§ **Stored items**:
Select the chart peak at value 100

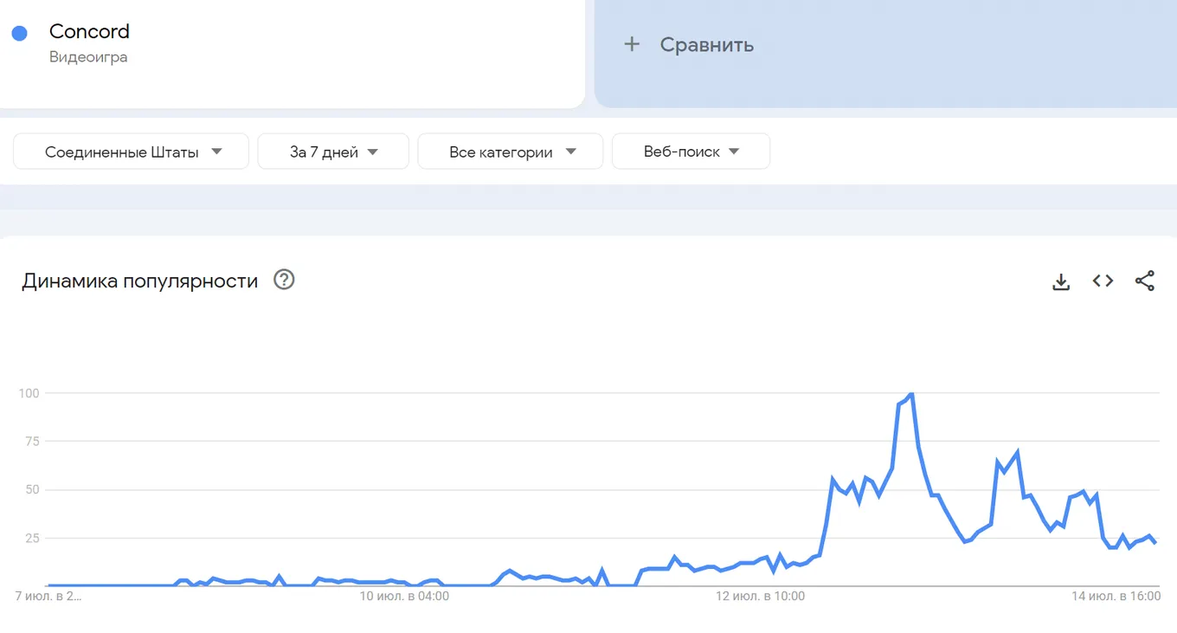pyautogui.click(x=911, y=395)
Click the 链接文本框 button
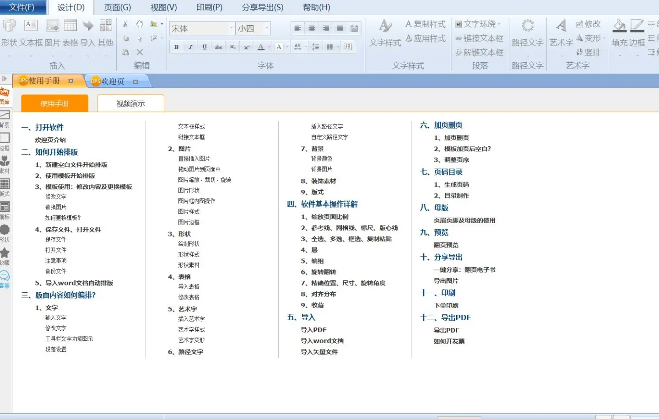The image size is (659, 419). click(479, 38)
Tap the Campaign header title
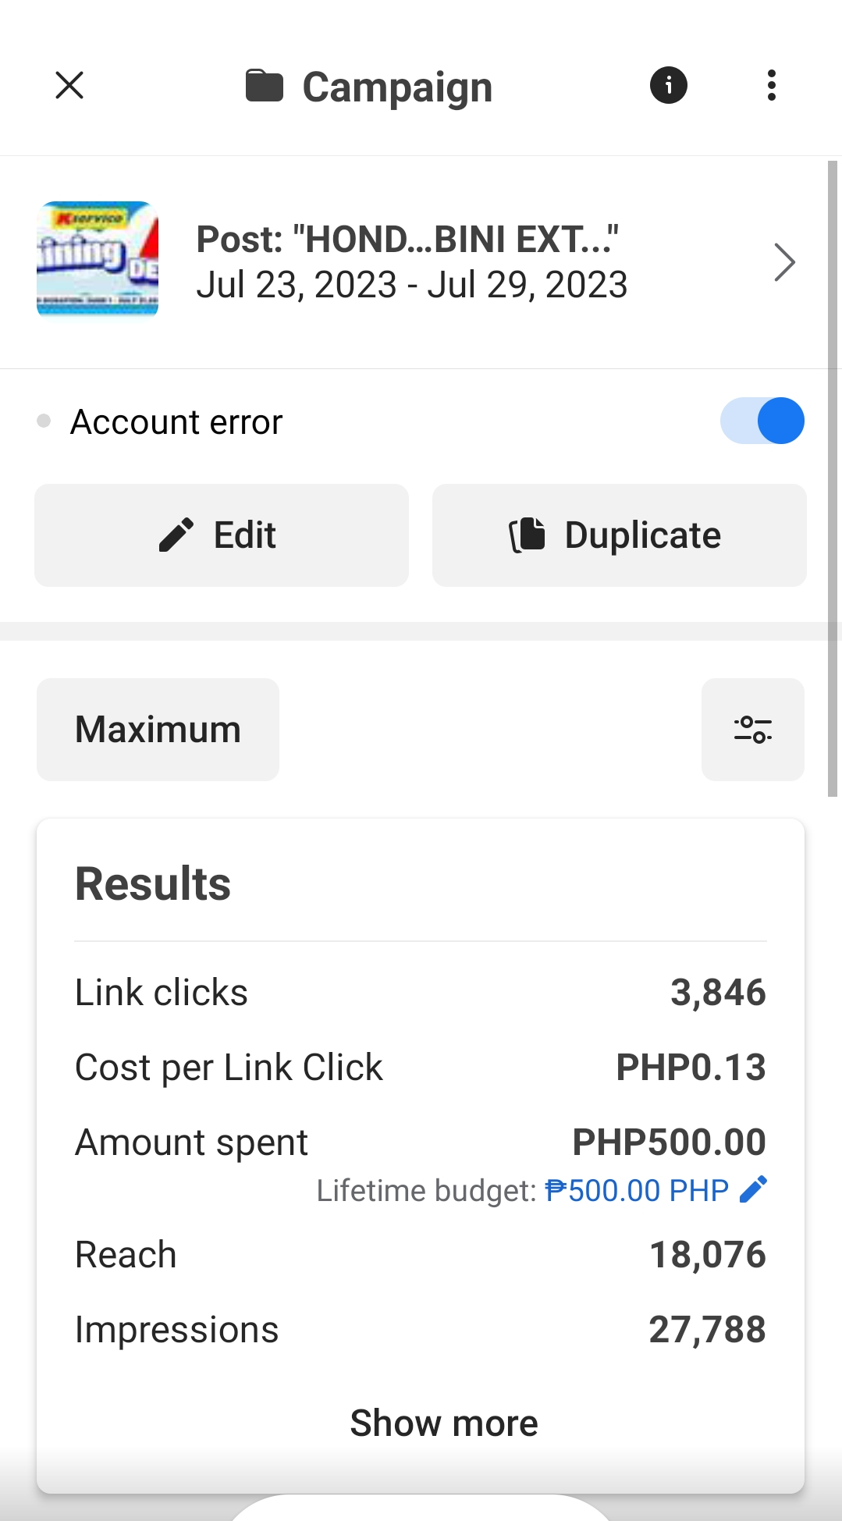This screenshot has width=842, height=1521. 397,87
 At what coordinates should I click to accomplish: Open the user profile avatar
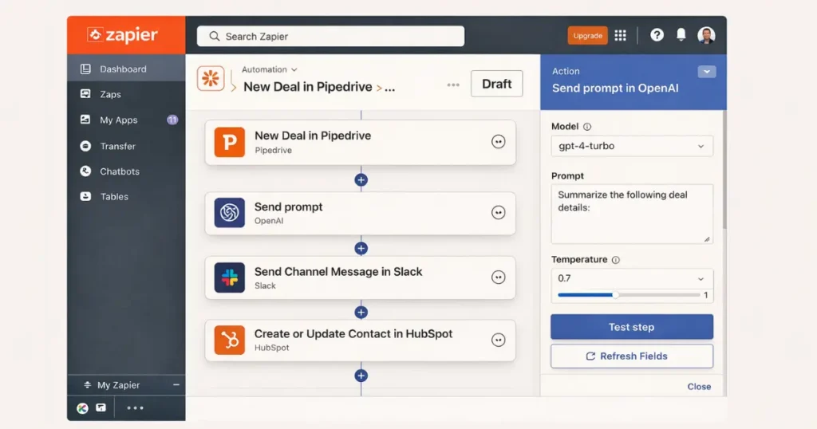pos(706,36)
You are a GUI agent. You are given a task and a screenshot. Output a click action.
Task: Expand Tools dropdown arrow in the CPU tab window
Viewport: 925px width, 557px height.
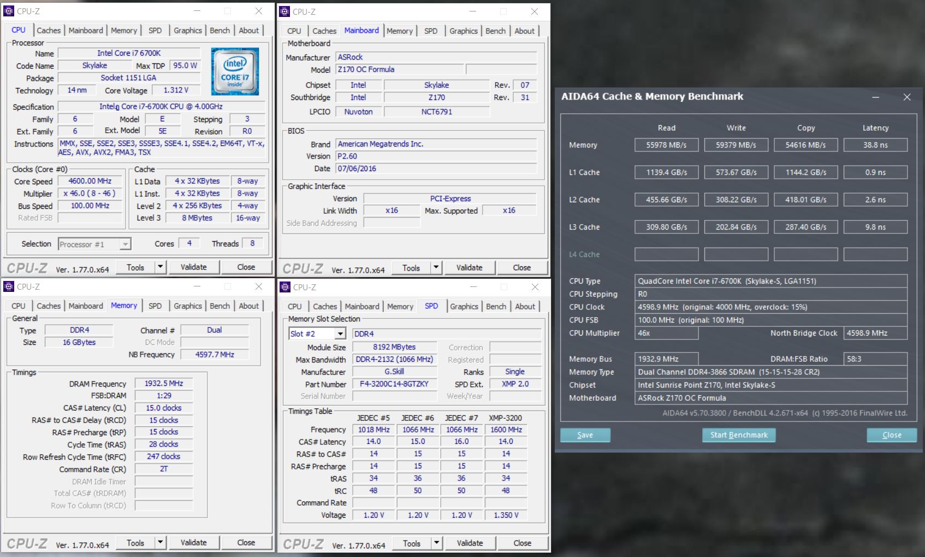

--

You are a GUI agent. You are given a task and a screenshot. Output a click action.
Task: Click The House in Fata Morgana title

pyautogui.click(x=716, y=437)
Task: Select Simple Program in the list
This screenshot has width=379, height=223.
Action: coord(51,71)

§ **EXERCISE OBJECTIVE**: Return exactly the lines that appear in the data above between the line containing "Click the 链接文本框 button" and the line containing "Viewport: 925px width, 557px height.", both of which are included, and leave the pictures out.

§ **ANSWER FOR THIS EXERCISE**:
Click the 链接文本框 button
The image size is (659, 419). click(479, 38)
Tap the Campaign header title
This screenshot has width=842, height=1521. 397,87
 At what coordinates should I click to accomplish: Open the user profile avatar
pos(706,36)
You are a GUI agent. You are given a task and a screenshot. Output a click action.
Task: Expand Tools dropdown arrow in the CPU tab window
Viewport: 925px width, 557px height.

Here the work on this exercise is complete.